On 31 July 1917, the Allies launch a renewed assault on German lines in the Flanders region of Belgium, in the much-contested region of the Ypres Salient, during the Great War. The attack begins more than three months of brutal fighting, known as the Third Battle of Ypres (Battle of Passchendaele). While the First and Second Battles of Ypres were attacks by the Germans against the Allied-controlled Ypres Salient which crucially blocked any German advance to the English Channel, the Third Battle of Ypres was spearheaded by the British commander in chief, Sir Douglas Haig.

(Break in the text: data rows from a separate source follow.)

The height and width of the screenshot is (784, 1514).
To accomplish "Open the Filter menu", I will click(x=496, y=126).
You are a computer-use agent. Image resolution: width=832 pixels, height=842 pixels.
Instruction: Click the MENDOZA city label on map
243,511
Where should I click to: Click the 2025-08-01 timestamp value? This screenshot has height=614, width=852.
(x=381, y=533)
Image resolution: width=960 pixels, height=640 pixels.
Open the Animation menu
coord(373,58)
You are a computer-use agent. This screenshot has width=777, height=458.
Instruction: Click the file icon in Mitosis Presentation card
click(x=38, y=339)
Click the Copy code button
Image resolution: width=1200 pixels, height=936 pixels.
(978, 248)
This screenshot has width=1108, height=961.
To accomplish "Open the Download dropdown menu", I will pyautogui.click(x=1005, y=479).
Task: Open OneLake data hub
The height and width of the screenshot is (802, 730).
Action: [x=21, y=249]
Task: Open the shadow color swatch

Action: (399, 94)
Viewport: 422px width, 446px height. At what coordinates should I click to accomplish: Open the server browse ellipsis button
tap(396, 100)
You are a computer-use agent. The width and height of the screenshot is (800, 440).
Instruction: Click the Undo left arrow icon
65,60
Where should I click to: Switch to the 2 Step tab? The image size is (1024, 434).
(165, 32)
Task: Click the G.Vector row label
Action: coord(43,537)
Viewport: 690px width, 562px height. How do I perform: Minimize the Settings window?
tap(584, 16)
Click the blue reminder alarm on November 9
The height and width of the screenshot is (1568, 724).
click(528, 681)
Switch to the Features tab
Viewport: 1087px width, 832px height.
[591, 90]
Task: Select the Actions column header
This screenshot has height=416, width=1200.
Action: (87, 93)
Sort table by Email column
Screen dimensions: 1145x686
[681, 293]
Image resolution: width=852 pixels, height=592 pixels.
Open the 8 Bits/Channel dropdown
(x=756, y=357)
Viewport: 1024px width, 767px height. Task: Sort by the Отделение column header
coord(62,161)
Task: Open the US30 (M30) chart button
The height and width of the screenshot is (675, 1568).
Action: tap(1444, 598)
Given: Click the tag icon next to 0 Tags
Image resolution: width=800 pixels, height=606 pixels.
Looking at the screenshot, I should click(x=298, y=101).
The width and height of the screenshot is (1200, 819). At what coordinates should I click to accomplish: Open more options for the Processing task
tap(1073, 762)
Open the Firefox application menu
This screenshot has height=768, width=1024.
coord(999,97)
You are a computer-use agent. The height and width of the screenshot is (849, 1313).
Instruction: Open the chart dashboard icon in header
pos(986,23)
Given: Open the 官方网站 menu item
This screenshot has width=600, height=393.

Following the failure of the Nivelle Offensive (named for its mastermind, the French commander Robert Nivelle) the previous May, with widespread mutinies within the French army, Haig insisted the British press ahead with another major offensive that summer. The aggressive and meticulously planned offensive, ostensibly aimed at destroying German submarine bases located on the north coast of Belgium, was in fact driven by Haig’s (mistaken) belief that the German army was on the verge of collapse, and would be broken completely by a major Allied victory.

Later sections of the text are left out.